# J. Edwards and Communion



## zsmcd (Sep 21, 2016)

I am writing a paper for a class on the World of Jonathan Edwards and I am trying to think through a thesis involving the whole halfway covenant controversy, J. Edwards' understanding of church membership, and his view of the participants of the Lords Supper. 

Any suggestions as far as books/journal articles/etc. go - to help me get my thesis together and do some research?

So far I have his _Works_ from Banner of Truth, _A Life_ by Marsden, and McDermott's work on his theology. I can't seem to find a copy of Gerstner's work on his theology in my school's library, so I may need to purchase that one or find someone to borrow it from.


----------



## earl40 (Sep 21, 2016)

It has been a while since I read this so maybe this will help.

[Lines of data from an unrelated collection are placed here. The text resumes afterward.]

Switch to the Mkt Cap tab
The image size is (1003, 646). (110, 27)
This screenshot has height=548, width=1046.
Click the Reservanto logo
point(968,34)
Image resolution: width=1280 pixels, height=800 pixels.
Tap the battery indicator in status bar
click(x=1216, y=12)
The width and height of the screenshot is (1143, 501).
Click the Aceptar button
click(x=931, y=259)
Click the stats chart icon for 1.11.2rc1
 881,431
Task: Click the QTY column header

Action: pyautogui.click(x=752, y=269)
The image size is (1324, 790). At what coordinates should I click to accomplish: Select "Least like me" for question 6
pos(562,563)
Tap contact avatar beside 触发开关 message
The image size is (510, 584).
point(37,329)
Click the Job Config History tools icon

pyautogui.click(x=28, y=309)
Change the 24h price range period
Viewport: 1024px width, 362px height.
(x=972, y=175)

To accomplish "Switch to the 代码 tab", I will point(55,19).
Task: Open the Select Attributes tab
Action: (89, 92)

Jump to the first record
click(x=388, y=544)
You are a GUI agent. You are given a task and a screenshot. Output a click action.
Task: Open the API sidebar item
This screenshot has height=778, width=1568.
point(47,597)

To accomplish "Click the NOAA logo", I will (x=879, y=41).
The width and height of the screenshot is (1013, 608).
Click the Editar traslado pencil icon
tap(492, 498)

http://www.midamerica.edu/uploads/files/pdf/journal/14-strange.pdf


----------



## zsmcd (Sep 21, 2016)

earl40 said:


> It has been a while since I read this so maybe this will help.
> 
> http://www.midamerica.edu/uploads/files/pdf/journal/14-strange.pdf



Perfect, thank you!


----------



## reaganmarsh (Sep 21, 2016)

Iain Murray wrote a helpful bio on JE. You might also visit the JE page at edwards.yale.edu, as it is searchable and includes nearly his entire corpus (which quite eclipses the 2 vol. BOT edition).


----------



## zsmcd (Sep 22, 2016)

Does anyone know where I may be able to access Iain Murray's biography and John Gerstner's work on his theology?


----------



## reaganmarsh (Sep 22, 2016)

zsmcd said:


> Does anyone know where I may be able to access Iain Murray's biography and John Gerstner's work on his theology?



Jonathan Edwards: A New Biography, by Iain Murray is available at https://www.amazon.com/Jonathan-Edwards-Biography-Iain-Murray/dp/0851514944

The Rational Biblical Theology of Jonathan Edwards, by John Gerstner, is available at https://www.amazon.com/gp/aw/ol/B000J0UD6C/ref=mw_dp_olp?ie=UTF8&condition=all

Hope this helps.


----------



## zsmcd (Sep 22, 2016)

reaganmarsh said:


> Jonathan Edwards: A New Biography, by Iain Murray is available at https://www.amazon.com/Jonathan-Edwa.../dp/0851514944
> 
> The Rational Biblical Theology of Jonathan Edwards, by John Gerstner, is available at https://www.amazon.com/gp/aw/ol/B000...&condition=all
> 
> Hope this helps.



I meant to access and read for free online - via an online library or something 

But I probably will just go ahead and purchase the bio.


----------